Adverse winter weather can disrupt society through power outages, impassible roads, school closings, and many other impacts. These societal impacts, which we refer to as realized societal disruption, are a function of 1) the susceptibility to winter weather of a particular society, and 2) the intrinsic disruption caused by the meteorological conditions associated with winter storms. We have devised a Winter Storm Scale (WSS) to categorize the intrinsic disruption using surface weather observations from the East Coast of the United States, which can be used in both historical and forecasting contexts. The scale uses sustained winds, wind gusts, snowfall and icing accumulations, and visibility to arrive at a categorical value between 0 and 5 inclusive that measures a storm's intrinsic disruption at a given location. The fact that a particular storm's WSS value will vary with location allows for the intrinsic disruption of a storm to be compared spatially and can facilitate the creation of an intrinsic disruption climatology for surface stations reporting the necessary variables.

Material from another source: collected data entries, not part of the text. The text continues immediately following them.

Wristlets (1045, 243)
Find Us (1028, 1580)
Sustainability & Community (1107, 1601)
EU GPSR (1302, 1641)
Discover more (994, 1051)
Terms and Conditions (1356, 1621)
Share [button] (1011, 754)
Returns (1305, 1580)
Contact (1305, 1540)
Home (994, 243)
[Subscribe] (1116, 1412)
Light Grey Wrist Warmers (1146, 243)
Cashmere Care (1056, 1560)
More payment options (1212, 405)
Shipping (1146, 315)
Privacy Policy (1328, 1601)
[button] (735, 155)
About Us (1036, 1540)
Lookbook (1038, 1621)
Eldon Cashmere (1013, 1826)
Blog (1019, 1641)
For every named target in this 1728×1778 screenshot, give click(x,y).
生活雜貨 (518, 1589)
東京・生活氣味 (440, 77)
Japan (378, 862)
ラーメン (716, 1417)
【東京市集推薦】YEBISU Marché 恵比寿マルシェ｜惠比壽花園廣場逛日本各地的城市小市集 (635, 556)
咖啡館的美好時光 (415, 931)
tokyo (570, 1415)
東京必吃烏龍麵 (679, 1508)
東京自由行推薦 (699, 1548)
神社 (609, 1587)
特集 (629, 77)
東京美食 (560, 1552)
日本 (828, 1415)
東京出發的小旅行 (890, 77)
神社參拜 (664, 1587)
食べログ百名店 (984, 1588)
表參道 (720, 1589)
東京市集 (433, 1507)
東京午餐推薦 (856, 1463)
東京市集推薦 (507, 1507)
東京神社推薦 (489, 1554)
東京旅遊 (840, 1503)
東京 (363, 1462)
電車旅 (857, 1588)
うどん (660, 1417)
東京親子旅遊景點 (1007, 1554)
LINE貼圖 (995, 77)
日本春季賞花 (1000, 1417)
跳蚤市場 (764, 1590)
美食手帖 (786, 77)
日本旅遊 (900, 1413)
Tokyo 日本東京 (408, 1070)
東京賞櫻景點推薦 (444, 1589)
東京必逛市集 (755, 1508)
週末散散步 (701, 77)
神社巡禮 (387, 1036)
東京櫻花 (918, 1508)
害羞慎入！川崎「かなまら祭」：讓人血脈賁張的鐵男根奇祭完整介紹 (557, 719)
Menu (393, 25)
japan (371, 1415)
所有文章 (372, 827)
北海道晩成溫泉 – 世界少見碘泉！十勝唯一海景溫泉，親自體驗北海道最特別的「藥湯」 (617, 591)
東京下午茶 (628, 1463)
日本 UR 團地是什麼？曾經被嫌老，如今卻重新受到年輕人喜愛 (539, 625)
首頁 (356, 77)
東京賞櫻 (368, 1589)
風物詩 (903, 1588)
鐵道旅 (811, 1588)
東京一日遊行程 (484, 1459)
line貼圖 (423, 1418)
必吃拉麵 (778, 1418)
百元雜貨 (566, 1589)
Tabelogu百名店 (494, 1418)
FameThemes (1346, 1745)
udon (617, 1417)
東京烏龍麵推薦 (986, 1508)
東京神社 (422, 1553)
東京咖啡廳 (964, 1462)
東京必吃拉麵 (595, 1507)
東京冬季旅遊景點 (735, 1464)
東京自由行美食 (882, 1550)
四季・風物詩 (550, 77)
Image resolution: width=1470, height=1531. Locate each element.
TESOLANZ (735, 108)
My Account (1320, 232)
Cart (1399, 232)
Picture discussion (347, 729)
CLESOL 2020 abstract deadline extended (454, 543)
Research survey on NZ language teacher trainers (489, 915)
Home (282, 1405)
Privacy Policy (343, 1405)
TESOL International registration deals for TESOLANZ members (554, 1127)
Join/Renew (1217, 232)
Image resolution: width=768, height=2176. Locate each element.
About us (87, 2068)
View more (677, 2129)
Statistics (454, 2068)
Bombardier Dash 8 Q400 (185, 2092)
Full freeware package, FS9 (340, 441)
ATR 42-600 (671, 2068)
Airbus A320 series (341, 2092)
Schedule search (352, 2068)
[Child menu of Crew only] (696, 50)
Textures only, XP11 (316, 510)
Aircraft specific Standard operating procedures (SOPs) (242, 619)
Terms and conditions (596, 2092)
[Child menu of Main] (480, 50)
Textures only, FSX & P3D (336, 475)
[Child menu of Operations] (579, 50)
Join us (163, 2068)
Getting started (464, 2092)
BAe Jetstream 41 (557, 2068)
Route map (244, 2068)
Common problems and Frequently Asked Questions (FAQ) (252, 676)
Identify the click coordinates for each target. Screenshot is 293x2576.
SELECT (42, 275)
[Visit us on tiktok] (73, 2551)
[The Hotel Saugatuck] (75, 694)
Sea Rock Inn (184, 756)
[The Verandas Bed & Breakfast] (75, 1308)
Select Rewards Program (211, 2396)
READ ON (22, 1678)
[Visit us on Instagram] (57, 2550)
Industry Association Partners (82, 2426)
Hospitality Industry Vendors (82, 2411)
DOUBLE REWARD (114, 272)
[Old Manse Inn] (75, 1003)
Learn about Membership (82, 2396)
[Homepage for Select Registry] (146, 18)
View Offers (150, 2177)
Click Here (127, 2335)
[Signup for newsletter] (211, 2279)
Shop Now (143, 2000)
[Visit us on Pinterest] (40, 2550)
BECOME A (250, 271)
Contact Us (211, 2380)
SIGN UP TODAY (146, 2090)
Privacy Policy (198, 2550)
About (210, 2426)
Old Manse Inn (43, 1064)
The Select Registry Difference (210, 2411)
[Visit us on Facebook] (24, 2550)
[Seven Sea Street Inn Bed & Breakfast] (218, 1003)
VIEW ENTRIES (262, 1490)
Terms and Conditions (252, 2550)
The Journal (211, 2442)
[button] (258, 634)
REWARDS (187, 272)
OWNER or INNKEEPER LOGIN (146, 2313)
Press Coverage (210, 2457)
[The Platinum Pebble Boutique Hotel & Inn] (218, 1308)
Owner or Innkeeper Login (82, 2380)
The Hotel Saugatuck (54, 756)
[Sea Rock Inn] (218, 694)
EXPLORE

All winter storm events observed at Newark Liberty International Airport (KEWR) over the 15 cold seasons from 19951996 to 20092010 are categorized using the WSS, and newspaper reports are used to measure the realized disruption each storm produced. By focusing on one location, the variability in the susceptibility factor is reduced, and the relationship between the intrinsic disruption as measured by the WSS and the realized disruption can be quantified. Additional storms going back to 1956 are also analyzed to provide a larger sample of higher-end events, and the storm of 10 February 2010 is analyzed at multiple locations to demonstrate how the scale can be used to infer societal susceptibility to winter storms.